Platz zum kurz Hinsetzen und Verschnaufen? Fehlanzeige! Dicht gepresst an den Metallzaun, der die Gästeblöcke S17 und S18 unsinnigerweise trennte. In der zweiten Halbzeit waren gerade 6 Minuten gespielt, als wir wieder jubeln durften. Nach dem Ausgleich durch Zlatko (Janjic) folgte nun der Treffer von Zdravko (Kuzmanovic), wunderschön mit dem Kopf. Ein Dampfhammer zur rechten Zeit.

Es sollte das letzte Tor in diesem Spiel sein. Nur hat uns dann natürlich keiner gesagt. Bis zum Schluss mussten wir nun zittern, auf das 3:1 für den VfB hoffend, auf den 2:2-Ausgleich vorbereitet, denn man suhlte sich in Selbstzufriedenheit und ließ Wiesbaden kommen. So nah, dass man sich nicht hätte beschweren dürfen, wenn es wieder Unentschieden gestanden hätte.

Glücklicherweise blieb es uns erspart, nach 3 Minuten Nachspielzeit pfiff der Schiedsrichter ab und sorgte für mehr Erleichterung als Begeisterung bei unseren Fans. Das hätte auch ins Auge gehen können, das wissen wir selbst. Der Underdog hatte hier im Vergleich zu anderen Pokalspielen mit Beteilung eines Bundesligisten nicht das Sagen. Auf geht’s in die 2. Runde!

Dass Fußballfans neben allem Ehrgeiz und Abneigung dem Gegner gegenüber in erster Linie leidenschaftliche Menschen mit Herz sind, zeigte sich auch nach dem Spiel, als einer der Wehener Spieler seinen geschätzt 2 Jahre jungen Sohnemann im Wiesbaden-Trikot aufs Feld holte und ihn den Ball ins Tor vor dem Gästeblock kicken ließ. Mit seinen kleinen tapsigen Schritten wurde unser Applaus immer größer, der laute Jubel als der kleine Mann den Ball versenkte war ein absolut goldiger und warmherziger Moment, der mit Schmunzeln im Gedächtnis haften bleiben wird.

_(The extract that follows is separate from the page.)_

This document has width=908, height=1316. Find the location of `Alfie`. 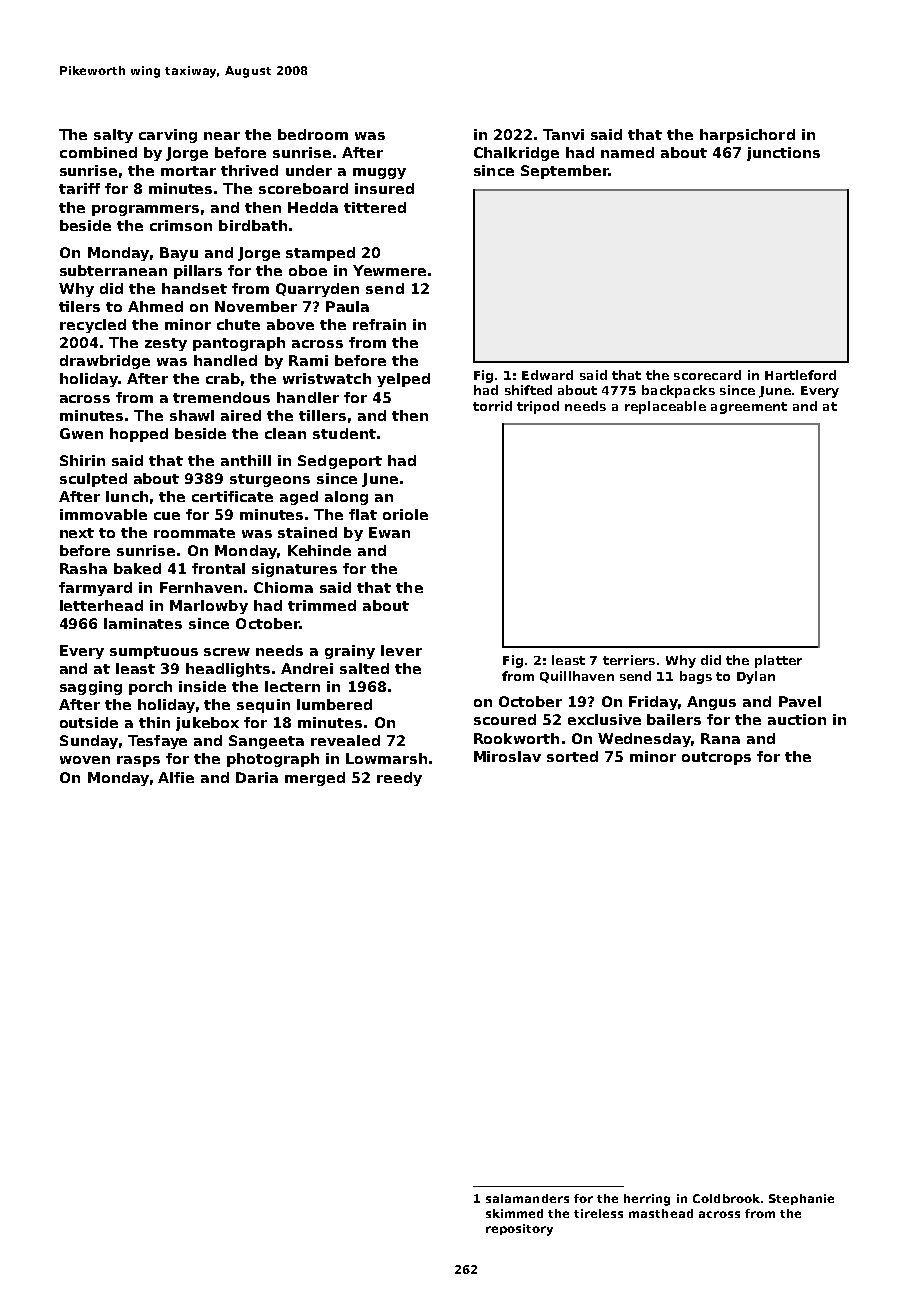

Einige Minuten vergingen, bis wir uns wieder auf den Weg nach Hause machten. Die Stimme war weg, die neuen Polos dreckig, die Schmerzen in den Beinen groß und der Bauch war leer. Den Bauch füllte man mit einem Tankstellen-Sandwich, die Stimme behandelte man mit einem milden Kaugummi und die Schmerzen schaltete man weitgehend aus mit dem Gedanken, dass es so sein muss, wenn mans richtig macht. Ankunft daheim in Cannstatt: 01:45 Uhr. Schnell noch ins Bad, dann kraftlos ins Bett gesunken.

Nach 10 Stunden Schlaf war ich wieder vollständig hergestellt (bis auf die Halsschmerzen, die mich derzeit noch ein wenig belasten) und kann mich nun freuen auf die eigentliche Saisoneröffnung am kommenden Samstag, wenn wir nach einem Jahr Abwesenheit wieder in die geliebte Cannstatter Kurve zurückkehren und ihr neues Leben einhauchen. Jenes Leben, dass einem die Kurve im Gegenzug ebenfalls einhauchen kann.